Dieser ist kaum größer als eine Hand, wird in ein Ölbad gelegt und erhitzt – ehe chemische Lösungen ins Spiel kommen, die im Idealfall so miteinander reagieren, das Bromalkyl-Glykoside entstehen. „Das klingt jetzt ziemlich einfach“, weiß Jung.
Ist es aber nicht: Denn ihren Reaktor muss die 25-Jährige so konditionieren, dass sich keine Luftblassen bilden, die die Durchmischung oder Wärmeübertragung stören könnten.
Vorbilder schaffen
Ob es in ihrem Bereich viele Frauen gebe? Jung muss nicht lange überlegen. „In meinem Studiengang ist das recht ausgeglichen. Ich weiß aber, dass es Jahrgänge gab mit fast nur Männern. Und nicht immer assoziiert man mit einem Bioingenieur auch eine Frau.“
Ihr Praxissemester verbrachte die Studentin in einem Unternehmen, das Anlagen für Endmontagesysteme baute und sich aufs Baustellenmanagement spezialisiert hatte – „und da war ich fast die einzige Frau auf dem Bau.“
Um weibliche Vorbilder zu schaffen und Schülerinnen wie Nachwuchs-wissenschaftlerinnen zu zeigen, wie viel Spaß die Arbeit, als Bioingenieurin macht, ist Jessica Jung inzwischen nicht nur Teil des Netzwerkes „Frauen.Innovation.Technik“.
Sie arbeitet als wissenschaftliche Hilfskraft sogar mit – hilft Veranstaltungen und Vorträge zu organisieren. Etwa zu Themen wie Data Science, Künstliche Intelligenz, zum Programmieren oder zur Mobilität der Zukunft.

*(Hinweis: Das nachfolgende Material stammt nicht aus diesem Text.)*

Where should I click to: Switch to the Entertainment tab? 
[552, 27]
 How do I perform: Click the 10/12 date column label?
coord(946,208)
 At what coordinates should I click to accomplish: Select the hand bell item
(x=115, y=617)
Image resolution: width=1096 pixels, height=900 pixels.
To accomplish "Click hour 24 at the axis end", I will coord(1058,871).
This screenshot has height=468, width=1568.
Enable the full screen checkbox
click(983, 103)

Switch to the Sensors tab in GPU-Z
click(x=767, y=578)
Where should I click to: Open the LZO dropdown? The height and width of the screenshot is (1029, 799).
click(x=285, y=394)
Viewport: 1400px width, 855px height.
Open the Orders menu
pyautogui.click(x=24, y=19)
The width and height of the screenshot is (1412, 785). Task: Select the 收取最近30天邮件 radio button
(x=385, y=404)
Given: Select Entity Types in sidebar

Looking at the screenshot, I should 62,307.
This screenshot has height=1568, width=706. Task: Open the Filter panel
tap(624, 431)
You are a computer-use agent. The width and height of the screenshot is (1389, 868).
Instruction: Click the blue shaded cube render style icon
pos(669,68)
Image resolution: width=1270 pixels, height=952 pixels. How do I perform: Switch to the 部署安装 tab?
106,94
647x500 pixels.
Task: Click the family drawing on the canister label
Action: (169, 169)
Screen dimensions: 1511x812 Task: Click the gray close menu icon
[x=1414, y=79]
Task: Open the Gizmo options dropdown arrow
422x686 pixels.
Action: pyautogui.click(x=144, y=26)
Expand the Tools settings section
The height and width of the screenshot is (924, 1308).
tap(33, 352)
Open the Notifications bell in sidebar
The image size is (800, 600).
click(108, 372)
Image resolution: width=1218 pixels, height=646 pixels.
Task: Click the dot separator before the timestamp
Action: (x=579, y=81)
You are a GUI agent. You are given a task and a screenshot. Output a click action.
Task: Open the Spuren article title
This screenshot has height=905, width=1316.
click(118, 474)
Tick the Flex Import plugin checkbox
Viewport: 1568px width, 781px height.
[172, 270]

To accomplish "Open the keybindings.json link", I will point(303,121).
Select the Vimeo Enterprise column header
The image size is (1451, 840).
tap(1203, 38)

Das Netzwerk sei dabei wie eine Art Familie, sagt Jung, wo auf Veranstaltungen schöne Freundschaften und Bekanntschaften entstehen. „Es ist super motivierend, andere zu treffen, die wissen, wie es ist, eine der wenigen zu sein“, sagt sie. „Man vernetzt sich, unterstützt sich.“
Deshalb gibt es auch in Corona-Zeiten eine virtuelle Cafeteria auf den Veranstaltungen des Netzwerkes. Zum Plaudern. Und Kennenlernen. Für die kleinen Freundschaften, die am Rande entstehen.